Retro styling aside, the unnamed EV appears to come with a dual-motor setup for all-wheel drive, allowing it perform a four-wheel burnout. Given that Dodge’s most powerful muscle car currently available for purchase is the Challenger SRT Super Stock with 807 hp, the EV is expected to provide much more.
Stellantis, which is Dodge’s parent company, revealed in its EV Day 2021 release that there will be a dedicated electric platform that will underpin vehicles from its brands. Modular in nature, there are four version of the architecture, including STLA Small (range up to 500 km), STLA Medium (range up to 700 km), STLA Large (range up to 800 km) and STLA Frame (up to 800 km), the last of which is suited to body-on-frame vehicles like pick-up trucks. The STLA Large should be a good fit for the Dodge EV.
So, why on God’s green earth (the company’s own words) would a brand that builds the Challenger SRT Demon, Durango SRT Hellcat and Charger SRT Hellcat, make such a decision? The answer is performance.
According to Dodge CEO Timothy Kuniskis, “if a charger can make a Charger quicker, we’re in.” Elaborating further, he said that “Dodge customers buy an experience, not a technology,” and the brand actually attracts the youngest and most-diverse customers in the industry.
Kuniskis added that these millennials account for a quarter of the United States population and have the highest spending power of any generation. More importantly, these individuals have the highest acceptance rate of EVs. So, by combining spending power with electric power and a brand that is all about the horsepower, Dodge wants to create a customer profile today that will be a key enabler to getting muscle car buyers into EVs in the future.
For over a decade, Dodge has seen rising market share by continuously increasing the horsepower of its engines, and EV technology will further increase those gains.
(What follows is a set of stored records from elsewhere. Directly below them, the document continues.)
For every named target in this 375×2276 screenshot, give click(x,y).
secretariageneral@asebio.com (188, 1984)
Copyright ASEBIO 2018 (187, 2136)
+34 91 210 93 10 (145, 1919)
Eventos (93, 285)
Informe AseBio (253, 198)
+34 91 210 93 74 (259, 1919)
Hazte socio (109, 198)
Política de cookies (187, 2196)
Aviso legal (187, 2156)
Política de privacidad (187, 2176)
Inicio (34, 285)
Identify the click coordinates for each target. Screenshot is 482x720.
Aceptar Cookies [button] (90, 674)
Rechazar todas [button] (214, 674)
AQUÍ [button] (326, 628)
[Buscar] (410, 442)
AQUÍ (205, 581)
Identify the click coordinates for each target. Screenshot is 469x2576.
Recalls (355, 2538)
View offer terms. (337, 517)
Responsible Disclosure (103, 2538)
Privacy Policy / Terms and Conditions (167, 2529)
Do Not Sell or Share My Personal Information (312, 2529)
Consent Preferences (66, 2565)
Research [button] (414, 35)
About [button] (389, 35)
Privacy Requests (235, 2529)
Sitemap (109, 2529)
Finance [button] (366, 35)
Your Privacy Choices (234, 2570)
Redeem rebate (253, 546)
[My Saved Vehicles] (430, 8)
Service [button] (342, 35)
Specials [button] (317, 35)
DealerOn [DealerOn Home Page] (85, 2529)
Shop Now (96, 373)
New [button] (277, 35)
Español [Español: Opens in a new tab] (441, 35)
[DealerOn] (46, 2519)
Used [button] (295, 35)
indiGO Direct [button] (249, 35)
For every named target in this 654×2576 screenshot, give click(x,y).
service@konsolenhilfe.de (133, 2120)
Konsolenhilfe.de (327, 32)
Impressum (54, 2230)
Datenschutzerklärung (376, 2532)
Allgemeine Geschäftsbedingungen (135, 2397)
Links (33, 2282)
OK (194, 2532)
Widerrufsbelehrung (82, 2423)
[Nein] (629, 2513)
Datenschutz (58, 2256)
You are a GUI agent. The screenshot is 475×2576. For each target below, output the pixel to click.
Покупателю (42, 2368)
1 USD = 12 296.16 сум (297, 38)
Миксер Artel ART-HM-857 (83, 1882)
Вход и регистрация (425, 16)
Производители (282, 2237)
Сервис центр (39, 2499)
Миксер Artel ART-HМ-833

Kuniskis admits that the company’s engineers are reaching a practical limit of what they can squeeze from an internal combustion engine. “They know, we know that electric motors can give us more,” he stated.
As such, to meet the demands of power-hungry customers, an EV was the path chosen. “Dodge doesn’t view EV technology as a revolution, but instead as a natural evolution of the modern muscle car. Let’s face it, car and muscle aren’t changing, and modern has an obligation to,” Kuniskis explained.
Despite announcing an EV, Dodge says that it “will not sell electric cars,” but rather it “will sell American eMuscle.” The company didn’t clarify further, but it’s implied that eMuscle is the branding applied to the “world’s first full battery electric muscle car,” which will “tear up the streets, not the planet.”